Colonial Pipeline has confirmed it paid a $4.4m (£3.1m) ransom to the cyber-criminal gang responsible for taking the US fuel pipeline offline.

Its boss told the Wall Street Journal he authorised the payment on 7 May because of uncertainty over how long the shutdown would continue.

"I know that's a highly controversial decision," Joseph Blount said in his first interview since the hack.

The 5,500-mile (8,900-km) pipeline carries 2.5 million barrels a day.

According to the firm, it carries 45% of the East Coast's supply of diesel, petrol and jet fuel.

Chief executive Mr Blount told the newspaper that the firm decided to pay the ransom after discussions with experts who had previously dealt with DarkSide, the criminal organisation behind the attack.

"I didn't make [that decision] lightly. I will admit that I wasn't comfortable seeing money go out the door to people like this.

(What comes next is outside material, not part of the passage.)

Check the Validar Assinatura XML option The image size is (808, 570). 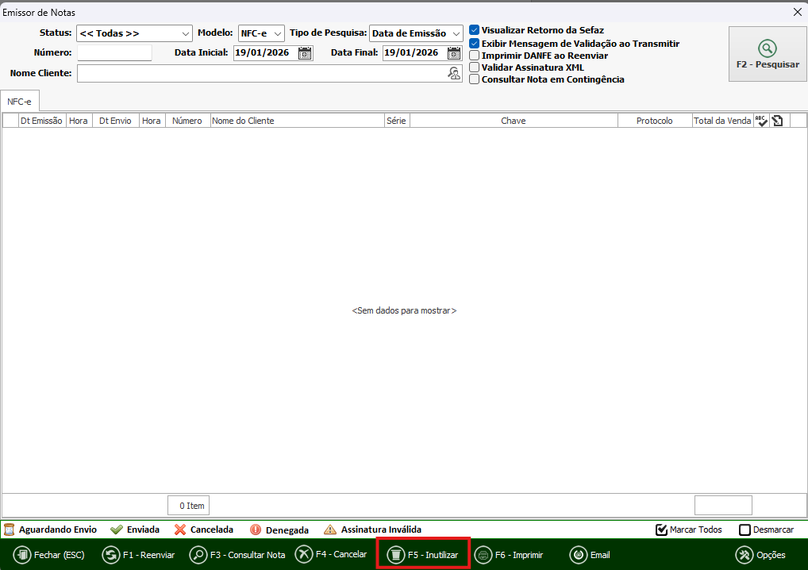[x=475, y=67]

"But it was the right thing to do for the country," he added.

The US government has recommended in the past that companies do not pay criminals over ransomware attacks, in case they invite further hacks in the future.

Colonial Pipeline took itself offline on Friday 7 May after the cyber-attack.

In return for the Bitcoin payment, the company received a decryption tool so it could unlock the systems compromised by the hackers - although that was not enough to restart systems immediately, according to the newspaper.

Image source, Getty Images
Image caption,
Fears over fuel shortages spurred some customers to panic buy petrol in the United States.

Operations resumed on the pipeline last week, although petrol shortages seen across states such as North Carolina and Georgia have persisted, according to data tracking firm Gas Buddy.

Mr Blount added that it would take months before some other business systems are recovered, and estimated that the attack would ultimately cost the company tens of millions of dollars.

He also regrets that the company has lost some degree of anonymity, having led the firm since 2017.

"We were perfectly happy having no one know who Colonial Pipeline was, and unfortunately that's not the case any more," he said. "Everybody in the world knows."

At the time of the hack, the DarkSide criminal gang acknowledged the incident in a public statement.

"Our goal is to make money and not creating problems for society," DarkSide wrote on its website.

"We do not participate in geopolitics, do not need to tie us with a defined government and look for... our motives," the group added.